The stewardesses called out for my flight; thus, my journey began.
About 4,500 miles later, I was at Ramstein Air Base, Germany, sore and exhausted from the seven-hour flight.
Stepping off the plane and out of the terminal, I surveyed the area while trying to shield my face from the harsh sunlight — European hatchbacks and large, foreign trees surrounded me. It became clear I was no longer in rural Illinois.
Visiting my work center, I was quickly established as the new Airman of public affairs on Ramstein. I was assigned a camera bag and a voice recorder and was told my mission — to capture and tell the stories of Airmen across the Air Force.
Not long after arriving at my shop, I was assigned to go through the First Term Airman Center.
FTAC is a weeklong course that gives first-term Airmen the necessary tools and guidance to help ease their transition between training and the operational Air Force. I met people that wanted me to feel as if I wasn’t living away from home, but rather in a new one.
The sense of scale I gained from FTAC surprised me. I learned that Ramstein is a grand machine with dozens of cogs inside of it, and no matter the size of the cog, each one has to work in order for the machine to properly function.
However, it wasn’t the lessons I learned sitting in a chair that stuck with me the most; it was the group of friends I found that made the days so much more enjoyable.
With these friends I had a way to safely travel around Germany. With them I experienced my first trips away from Ramstein to truly immerse myself in the culture. We endured long, beautiful train rides and enormous, loud soccer matches in interesting cities like Augsburg, Gelsenkirchen and Mainz. These trips are times in my life I will never forget.
To my pleasant surprise, FTAC wouldn’t end up being the last time I worked alongside these friends.
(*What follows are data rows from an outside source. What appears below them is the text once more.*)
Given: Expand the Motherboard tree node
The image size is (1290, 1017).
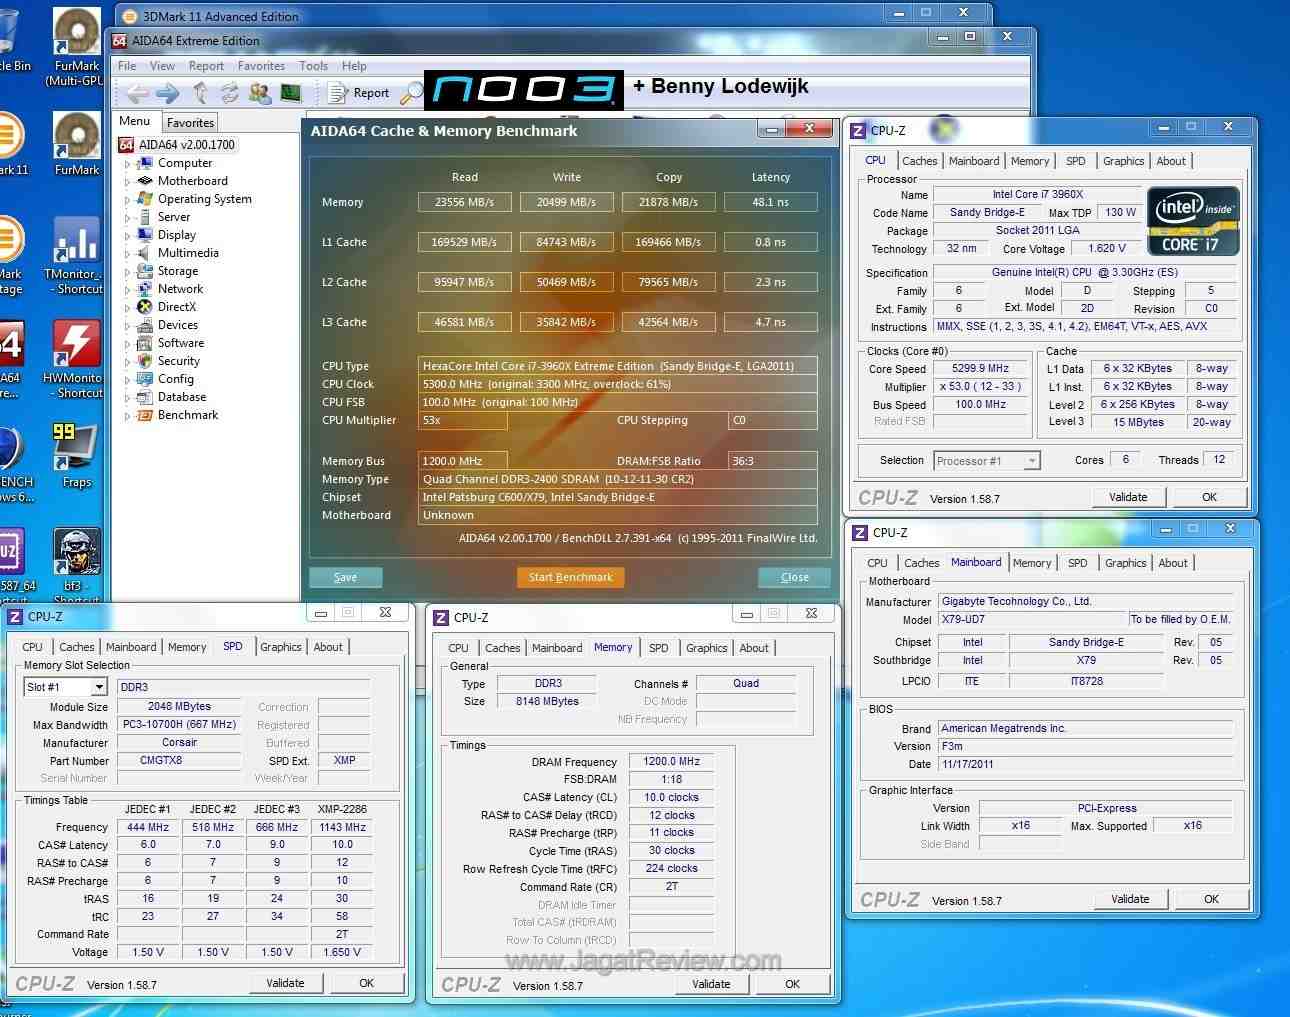Looking at the screenshot, I should point(127,182).
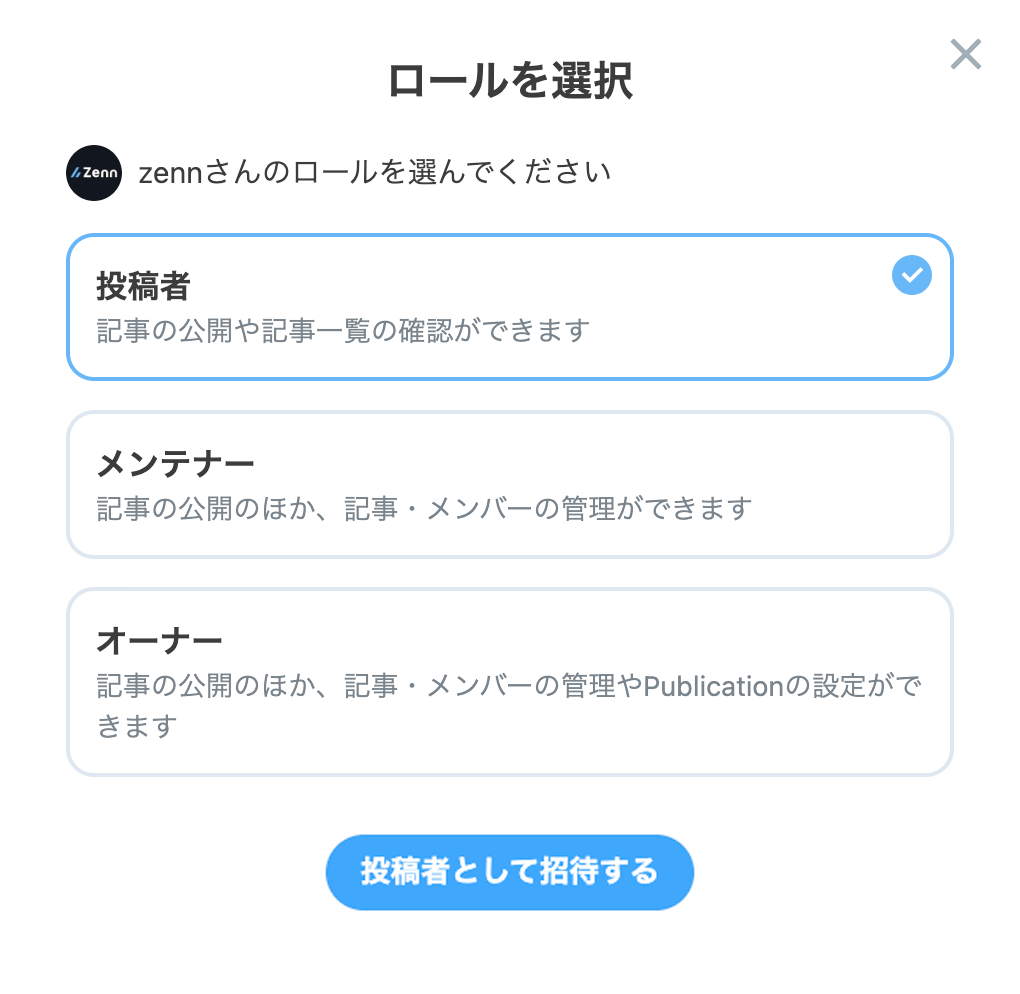
Task: Click the blue checkmark on 投稿者
Action: click(911, 275)
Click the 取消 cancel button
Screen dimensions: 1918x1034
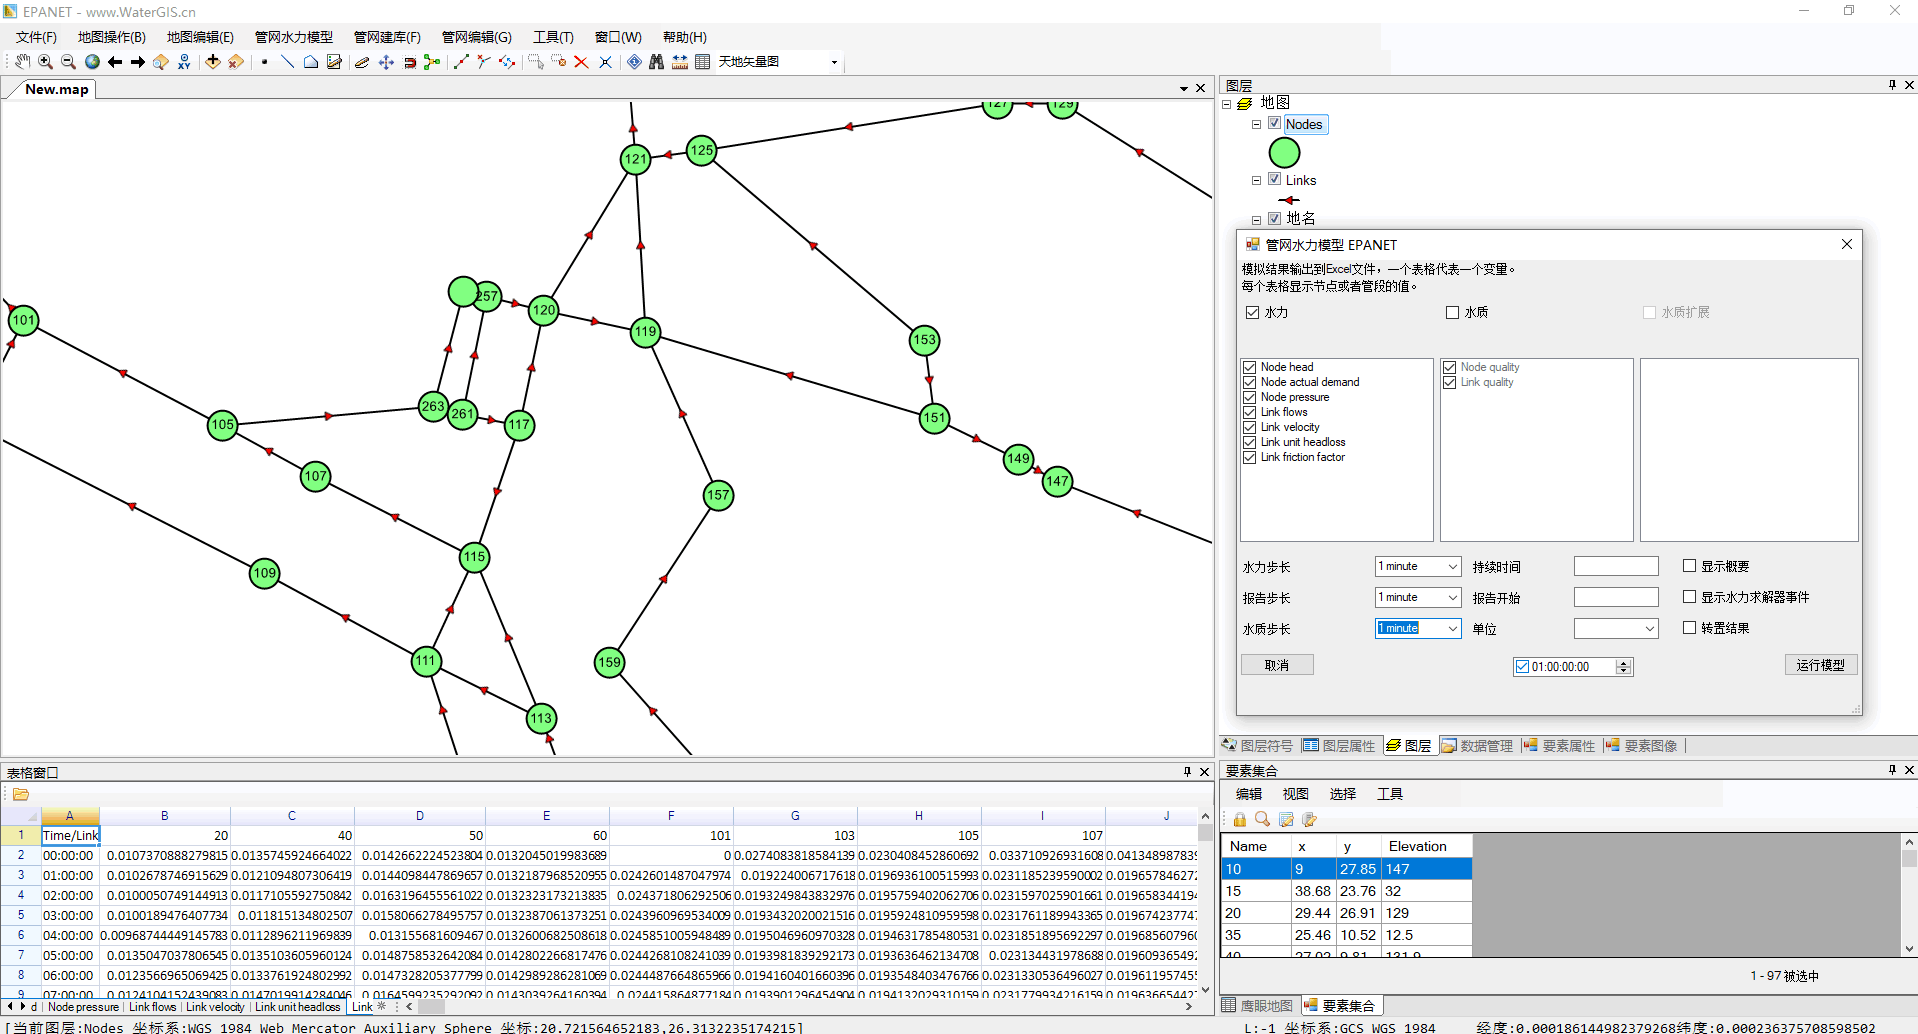point(1277,665)
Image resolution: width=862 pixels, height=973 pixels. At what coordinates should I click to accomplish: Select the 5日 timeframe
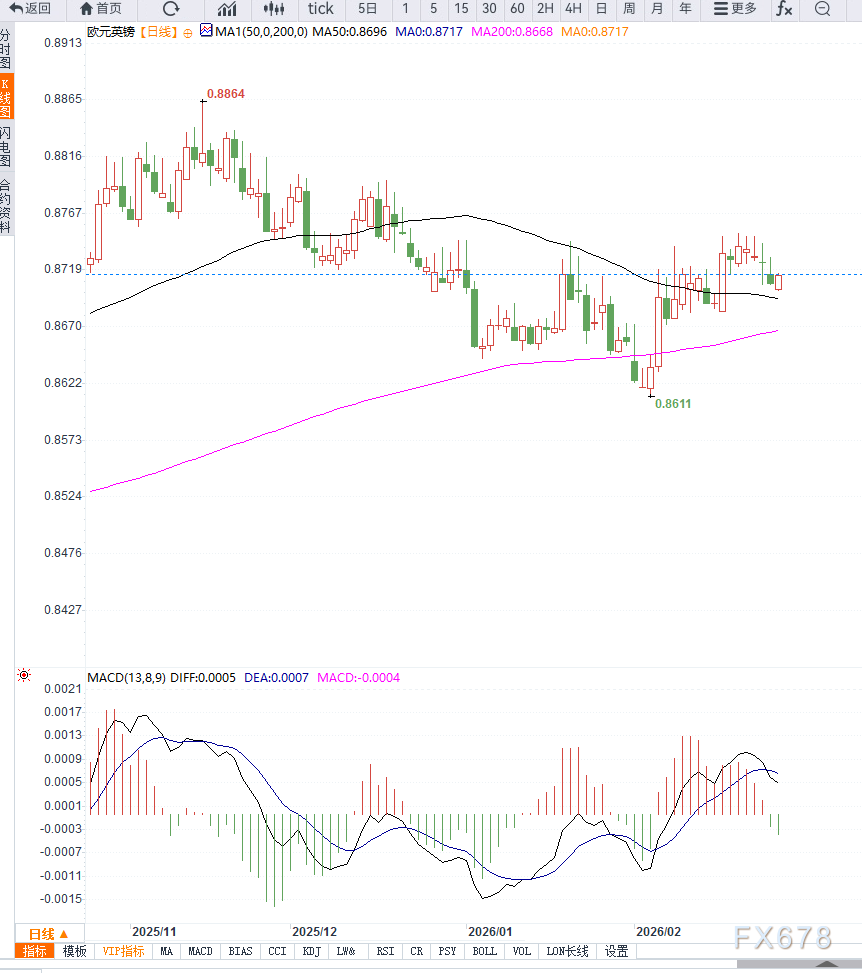(x=368, y=9)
I was then selected to participate in a two-week program in which Airmen are tasked to help keep Ramstein the beautiful base that it is.
Both weeks I was overwhelmed with sunshine (the kind with warm air that begged for outdoor activities and transformed your car cabin into a stove). It was a truly amazing time, and it only made me more excited for what’s next.
Now, I am back working in my shop. Looking back on these already eventful four weeks, I’ve realized how much I have to be thankful for. When I was walking away from my family at the airport for the last time, I would’ve never fathomed that I would call Ramstein a home.
However, here I am with awesome friends and an inviting group of people to work with — it’s truly a new life I’m excited to experience.